Lecture3: Linear Classifiers
1. Linear classifier
There are three ways to think about linear classifiers:
- Algebraic viewpoint
- Visual viewpoint
- Geometric viewpoint
2. Loss function
A loss function tells how good our classifier is
- Low loss \(\rightarrow\) A good classifier
- High loss \(\rightarrow\) A bad classifier
Given a dataset of examples \(\{(x_i, y_i)\}^N_{i=1}\), where \(x_i\) is image and \(y_i\) is integer label.
Loss for a single example is
$$
L_i(f(x_i, W), y_i)
$$
Loss for the dataset is average of per-example losses:
$$
L = \frac{1}{N} \sum_{i}{L_i(f(x_i, W), y_i)}
$$
Next we will introduce some commonly used loss function.
2.1 Cross-Entropy Loss
The Cross Entropy Loss is also called Multinomial Logistic Regression. Its main idea is to interpret the raw classifier scores as probabilities. The formula is as follows:
$$
L_i = -\log P(Y=y_i|X=x_i)
$$
where the \(P(Y = y_i|X=x_i)\) is a Softmax function, which formula is as follows:
$$
P(Y = k| X= x_i) = \frac{\text{exp}(s_k)}{\sum_j{\text{exp}(s_j)}}
$$
Q: What is the min / max possible loss \(L_i\) ?
The minimal \(L_i\) is \(0\) and the maximum \(L_i\) is \(+\infty\).
2.2 Multi-class SVM Loss
The core idea of multi-class SVM loss is the score of the correct class should be higher than all the other scores.
Given an example \((x_i, y_i)\), where \(x_i\) is image and \(y_i\) is label. Let \(s = f(x_i, W)\) be the score vector. Then, the SVM loss has the following form:
$$
L_i = \sum_{j \ne y_i} \max({0, s_j - s_{y_i} + 1})
$$
Lecture 4: Regularization & Optimization
1. Regularization
What is Overfitting ?
A model is overfitting when it performs too well on the training data, and has poor performance for unseen data.
To alleviate the effort of overfitting, we use the regularization term to prevent the model form performing too well on training data. The new loss function is as follows:
$$
L(W) = \frac{1}{N} \sum_{i=1}^{N}L_i(f(x_i, W), y_i) + \lambda R(W)
$$
where \(\lambda\) is a hyper-parameter giving regularization strength.

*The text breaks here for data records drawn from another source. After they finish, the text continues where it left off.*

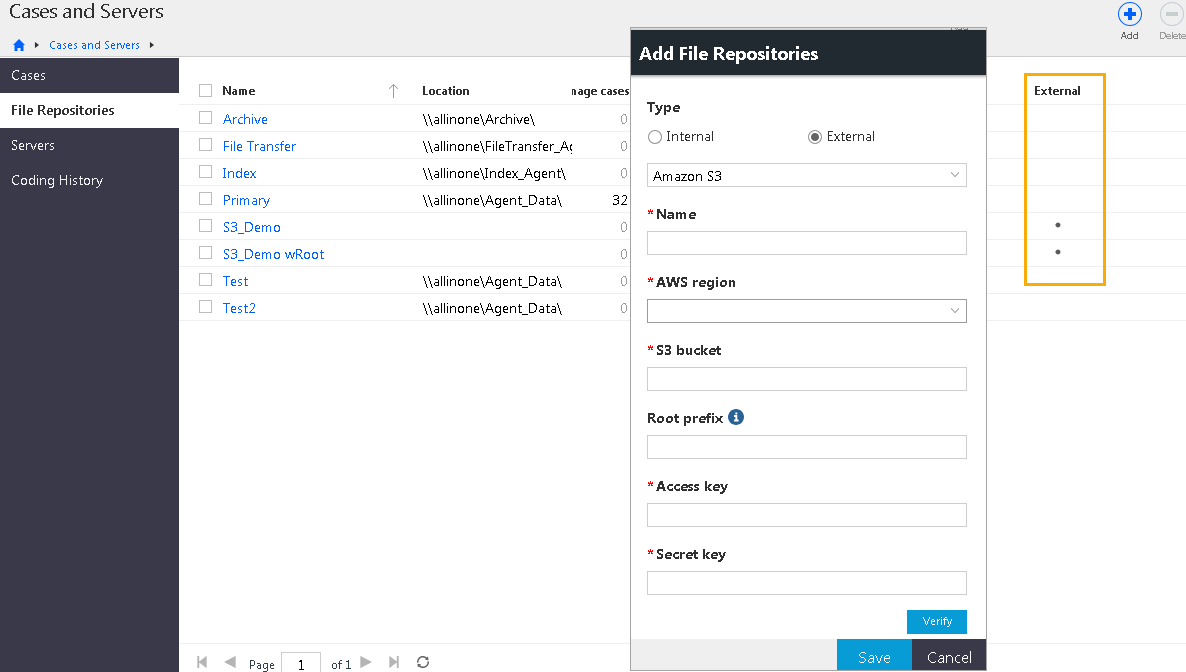Viewport: 1186px width, 672px height.
Task: Open the Amazon S3 type dropdown
Action: click(x=806, y=176)
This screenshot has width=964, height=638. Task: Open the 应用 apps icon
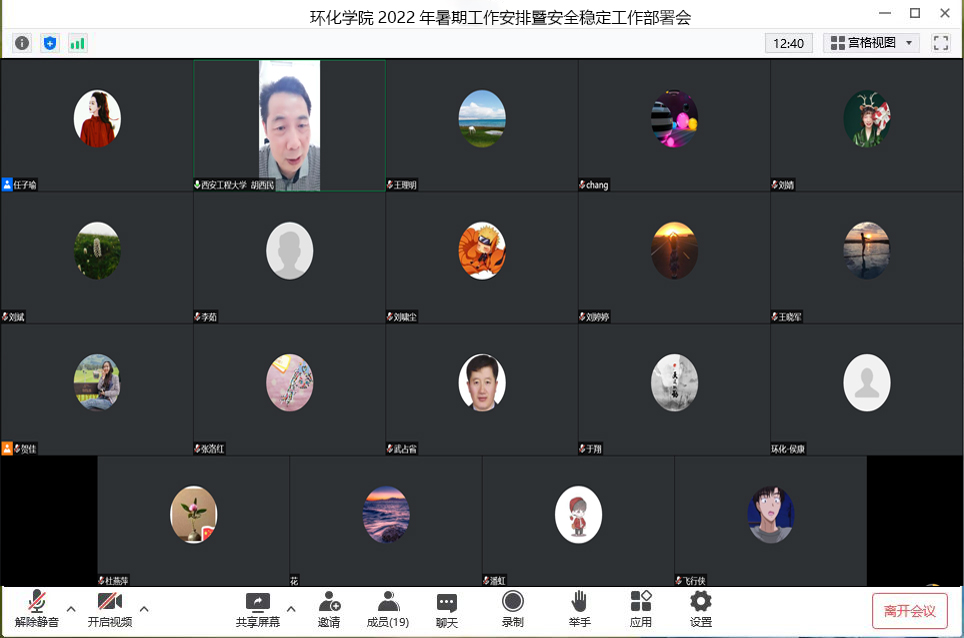641,608
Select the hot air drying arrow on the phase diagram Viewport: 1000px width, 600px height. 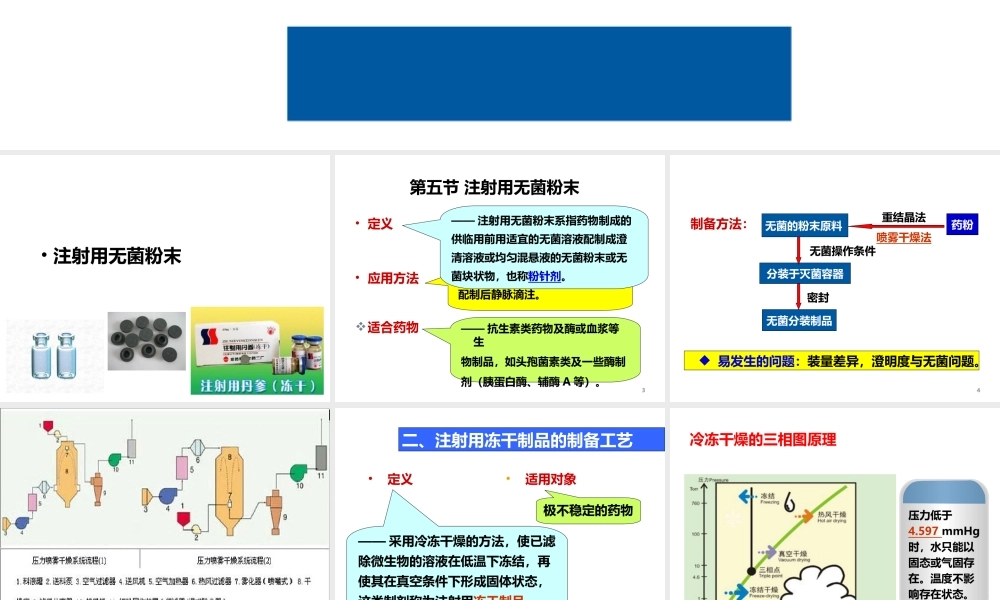tap(807, 518)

Regularization term causes loss to increase for model with sharp cliff. There are some commonly used regularization term:
- \(L2\) regularization: \(R(W) = \sum_{k,l}W^2_{k,l}\)
- \(L1\) regularization: \(R(W) = \sum_{k,l}|W_{k,l}|\)
Other regularization methods
- Dropout
- Batch normalization
- Cutout, Mixup, Stochastic depth, etc…
2. Optimization
The core idea of optimization is to minimize the loss function by optimizing the weight matrix, and the formula is as follows:
$$
W^{*} = \arg \min_{w} L(W)
$$
In order to optimize the weight matrix, we should choose an effective strategy. A simple yet effective approach is following the slope. In multiple dimensions, the gradient is the vector of along each dimension.
How to compute gradient?
- Numeric gradient: approximate, slow, easy to write
- Analytic gradient: exact, fast, error-prone
In practice, we always use analytic gradient, but check implementation with numerical gradient. This method is called a gradient check.
3. Gradient Descent Strategies
3.1 Gradient Descent
Iteratively step in the direction of the negative gradient (direction of local steepest descent).
w = initialize_weights()
for t in range(num_steps):
dw = compute_gradient(loss_fn, data, w)
w -= learning_rate * dw
In this code block, there have some hyper-parameters:
- Weight initialization method
- Number of steps
- Learning rate
3.2 Stochastic Gradient Descent
However, calculating all example sum is too expensive when \(N\) is large.